我的指尖划过母亲隆起四块腹肉的肚子时不忘抠摸几下可爱的肚脐,接着继续向下,扫过阴埠上的雷枪名号纹身,点过那肥大红黑的肉蚌,摸过修长笔直的大腿和小腿,直到摸玩到末端圆润可爱的玉趾。
我又一次被这具肉体的性感与完美深深吸引,甚至出现了片刻失神了。我能够理解父亲对母亲的迷恋,也明白那个绑架她的主人对她的占有欲,但如今她只属于我一个的玩具。虽然整整晚了十几年,但也没有太晚,要是我可以更早点觉醒就好了。
可惜我已经在艾德文娜的身上已经发泄了,进入贤者状态后有点有心无力,不过也不要紧事。母亲的肉体冰冰凉凉的,作为在热带群岛地带睡觉时的消暑抱枕再好不过了。
在进入梦乡时,我想起按时间算来,罗丝阿姨的尸体应该被加工好了,希望她会被她的主人放到尸娼店成为流通的商品。
次日一早,我起床后把艾德文娜从鸦笼里放了出来,赶她到旁边的仆人房里去补个觉,毕竟人在鸦笼里站了一夜是不可能睡得了的。
吃过早饭后,玛菲莎夫人登门拜访,继续充当我的导游。“大人,今天的行程有计划吗?”
“想去尸娼店逛逛,夫人,你知道全城每一间尸娼店的地址吗?”我问道。
玛菲莎的俏脸稍微露出一点惊讶的表情,但马上收敛起来,看来她对我这个外国人昨天才逛市场买女奴,一晚过后就马上达到玩尸娼这么重口味的地步。

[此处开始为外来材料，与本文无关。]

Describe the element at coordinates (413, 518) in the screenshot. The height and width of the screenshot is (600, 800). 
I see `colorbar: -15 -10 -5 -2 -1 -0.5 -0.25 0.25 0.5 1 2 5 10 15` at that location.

“知道的,大人,您是想要寻找某个完成了告别日的女奴的身体吗?贱奴可以安排人手去找……”
“不用这么麻烦。”我摆手否定玛菲莎的建议,“我是要找一个应该变成尸娼的女奴,同时想逛逛尸娼店。”
“如您所愿。”玛菲莎欠身一礼,和我一同坐上马车后,指示着车夫女奴赶往最近的一间尸娼店。
贸易联盟真不愧是个金权至上的商人国家,女奴们生前像牲口一样被买被卖,为男人劳动服务,死后还要再次成为商品,将最后的一点价值发挥到极限。
怀着猎奇的心态,我跟随玛菲莎踏进了一间又一间专门贩卖女奴艳尸的商店,可惜纵然货架上的艳尸如云,却没有我最想要的那一具,时间就在这样的游览与寻找中流逝,我的失望感也渐渐积累。
马车再一次停下,玛菲莎率先打开车门,跳下马车并转身接引我下来:“这是最后的一间尸娼店了,名叫‘约翰的娃娃屋’,传承的历史是全城第二久的尸娼店,经常能搞到许多极品女奴的尸体。”
“是么?”我挽起玛菲莎的纤手,苦笑着打趣道:“要是连这一间也没找到我想要的那具尸体呢?”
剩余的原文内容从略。